(ページ本文):
───

その場合「真由を選んだ麗奈」は正しい。そりゃそうだ。では涙を流す麗奈は「正しい人」ではない、となるのだろうか。いや、それは間違っている。それが私の直観だ。「正しい人」という言葉には「涙を流す麗奈」が入っているべきだ。「実力主義者じゃないの?」と言われた奏は、この気持ちは別だと言った。その気持ちも涙を流す麗奈と同じだ。「正しい人」に入れないといけない。それが、私がずっと考えていることだ。

●正しい人とは何か
「涙を流す麗奈は正しい人ではない」というのは、私の直感から外れている。なぜか。それはきっと「正しい人」というのは「正しいことをする人」ではなくて「正しい道を示す人」だと感じているからだろう。正しいことをするだけでは正しい道を示せない。そこに「涙を流す麗奈」は絶対に必要な要素のはずだ。
「正しさ」はときに残酷だ。「正しさ」を強く信望している麗奈でさえ、泣き崩れるほどの残酷さを孕んでいる。そこには救いがない。だから「正しい人」は「正しさの残酷さ」をよく知っていなければならない。「残酷なのは知っている。それでも正しい道はこっちだ」と示すことができないとダメなのだ。だから大吉山で二つに引き裂かれた麗奈の両方ともが必要なのだ。

───

(保存データ):
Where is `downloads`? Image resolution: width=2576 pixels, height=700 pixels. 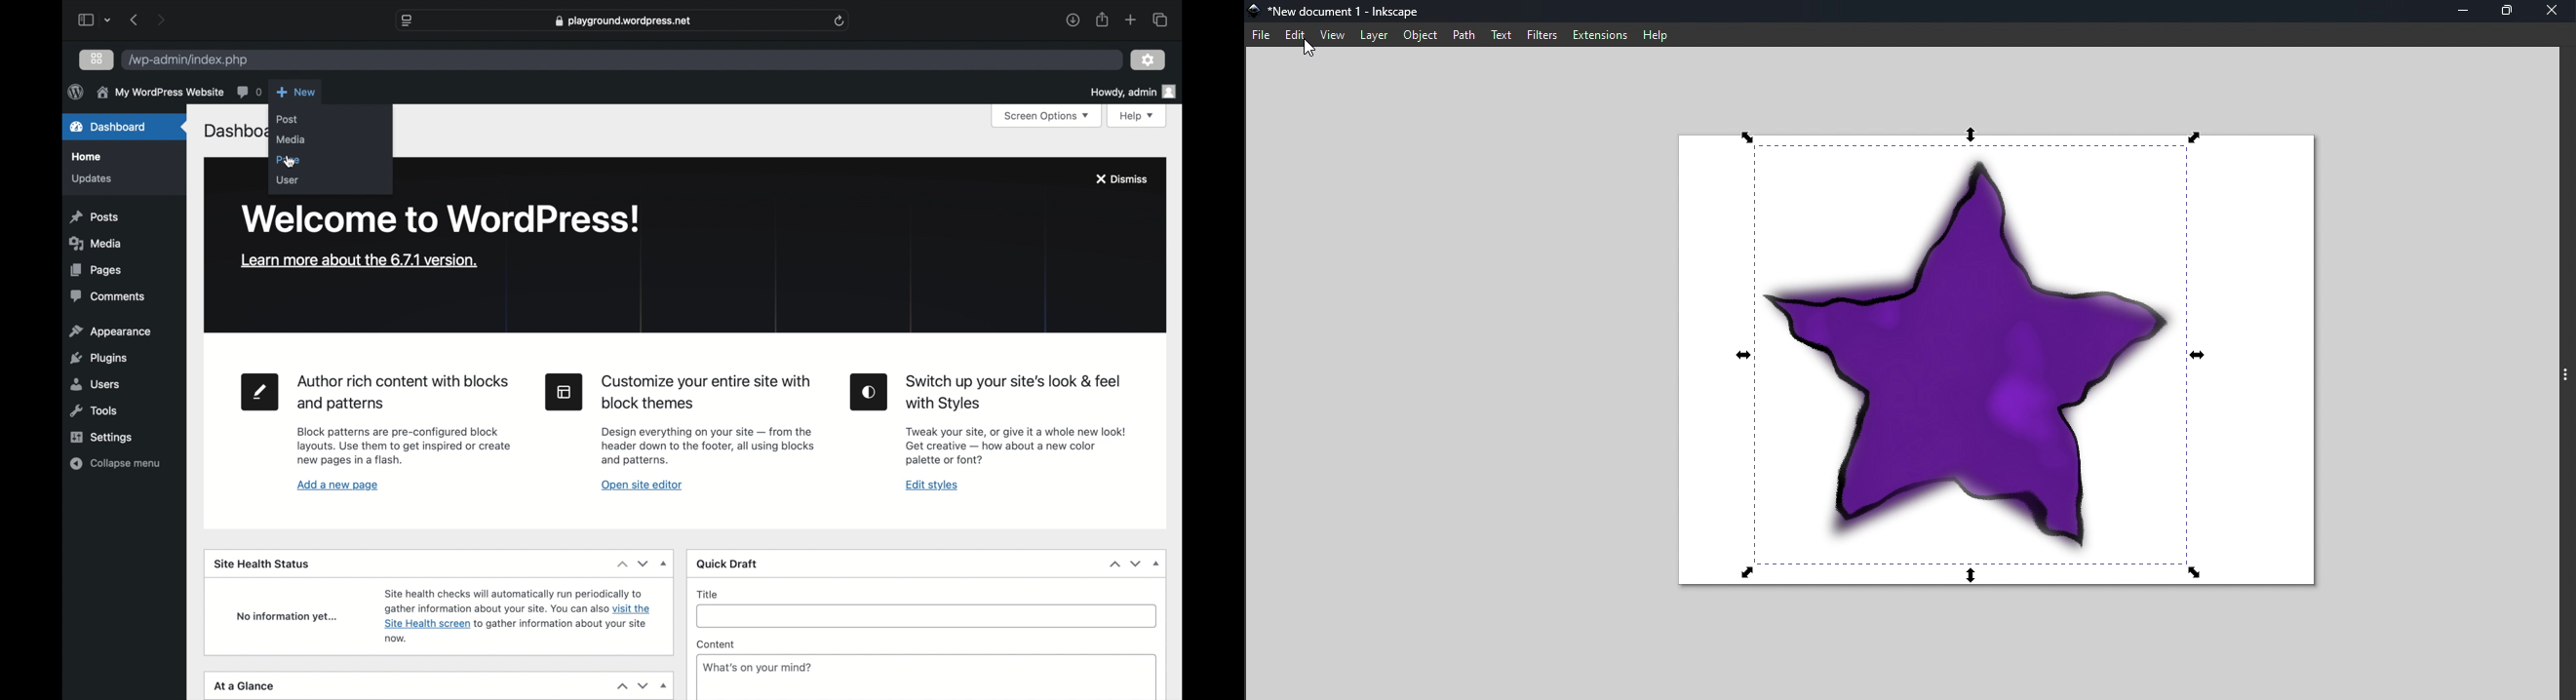
downloads is located at coordinates (1073, 19).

───

(実施作業):
a) 本文によると、筆者は「正しい人」をどのような人だと感じていますか。
b) 本文のうち「その場合「真由を選んだ麗奈」」から「は絶対に必要な要素のはずだ。」までを、両端を含めてそのまま書き写してください。
上記の資料は、本文とは別個のものです。

(出力結果一覧):
a) 「正しいことをする人」ではなく、「正しい道を示す人」だと感じています。

b)
その場合「真由を選んだ麗奈」は正しい。そりゃそうだ。では涙を流す麗奈は「正しい人」ではない、となるのだろうか。いや、それは間違っている。それが私の直観だ。「正しい人」という言葉には「涙を流す麗奈」が入っているべきだ。「実力主義者じゃないの?」と言われた奏は、この気持ちは別だと言った。その気持ちも涙を流す麗奈と同じだ。「正しい人」に入れないといけない。それが、私がずっと考えていることだ。

●正しい人とは何か
「涙を流す麗奈は正しい人ではない」というのは、私の直感から外れている。なぜか。それはきっと「正しい人」というのは「正しいことをする人」ではなくて「正しい道を示す人」だと感じているからだろう。正しいことをするだけでは正しい道を示せない。そこに「涙を流す麗奈」は絶対に必要な要素のはずだ。